I’m steering away from my blog’s Yemen theme for this photo post, but I think I can connect them.
And I really, really, REALLY wanted to use photos I took myself for a photo challenge. I’ve never been to Yemen and therefore, do not have my own photos. BUT I used to live in Japan, so I have plenty of those.
Paper cranes. 1000 origami paper cranes. Senbazuru. 千羽鶴.
These beautiful, colorful pieces of folded paper can be found all over Hiroshima and Nagasaki. According to the legend, if you fold 1000 paper cranes, then your wish will come true. Why one thousand? Cranes are special, holy creatures in Japan and are believed to live for 1000 years.

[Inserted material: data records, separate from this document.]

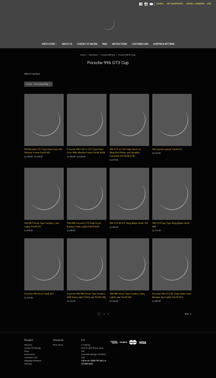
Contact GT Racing (87, 44)
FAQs (104, 44)
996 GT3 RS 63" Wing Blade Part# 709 (129, 223)
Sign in (189, 3)
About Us (67, 44)
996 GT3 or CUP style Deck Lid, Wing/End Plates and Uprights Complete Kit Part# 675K (125, 152)
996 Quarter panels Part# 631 (167, 149)
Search (159, 3)
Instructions (119, 44)
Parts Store (49, 44)
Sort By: (29, 84)
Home (83, 55)
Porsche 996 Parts (108, 55)
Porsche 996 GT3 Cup (126, 55)
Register (200, 3)
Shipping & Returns (163, 44)
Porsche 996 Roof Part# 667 (39, 293)
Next (188, 314)
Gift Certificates (175, 3)
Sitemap (28, 363)
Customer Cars (140, 44)
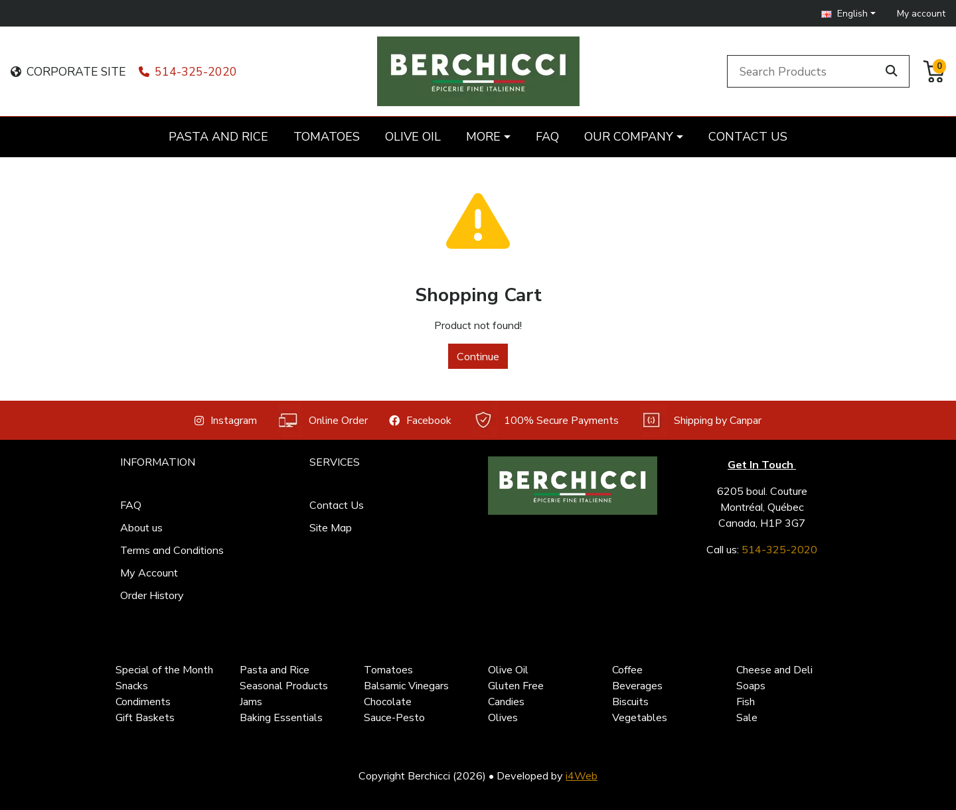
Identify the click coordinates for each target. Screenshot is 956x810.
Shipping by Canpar (700, 420)
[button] (848, 13)
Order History (152, 595)
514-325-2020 (188, 72)
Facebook (420, 420)
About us (141, 527)
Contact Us (336, 504)
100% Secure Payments (546, 420)
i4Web (582, 775)
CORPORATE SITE (68, 72)
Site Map (330, 527)
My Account (149, 572)
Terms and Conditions (172, 550)
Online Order (323, 420)
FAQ (130, 504)
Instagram (226, 420)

This tradition of senbazuru became especially popular because of a girl named Sadako. She was a young girl when an atomic bomb was dropped on Hiroshima and eventually developed leukemia, like many other children in the city. Her wish was for her illness to be cured so she began folding 1000 paper cranes. There are conflicting stories about whether or not she finished.
Hiroshima and Nagasaki are the only two cities where an atomic bomb has been dropped. If you’ve ever been to either city, you’ll remember seeing ruins, buildings where only the foundations remain, and awful stories. Roof tiles melted together, watches stopped, people vanished with only their shadows remaining, dye from fabric burned into skin, and the most horrifying of all the melting people. Can you imagine walking around your burning city, your skin dripping from you because you’re melting? A recreation of this is on display at the museum in Hiroshima. I will never forget the school trip that was there the same time as me and the kids SCREAMING when they saw it.
It is my wish that these weapons are never used again. Not in Japan, not in the US, not in Yemen. Nowhere. “Wish the world peace and love. 世界が平和でありますように!”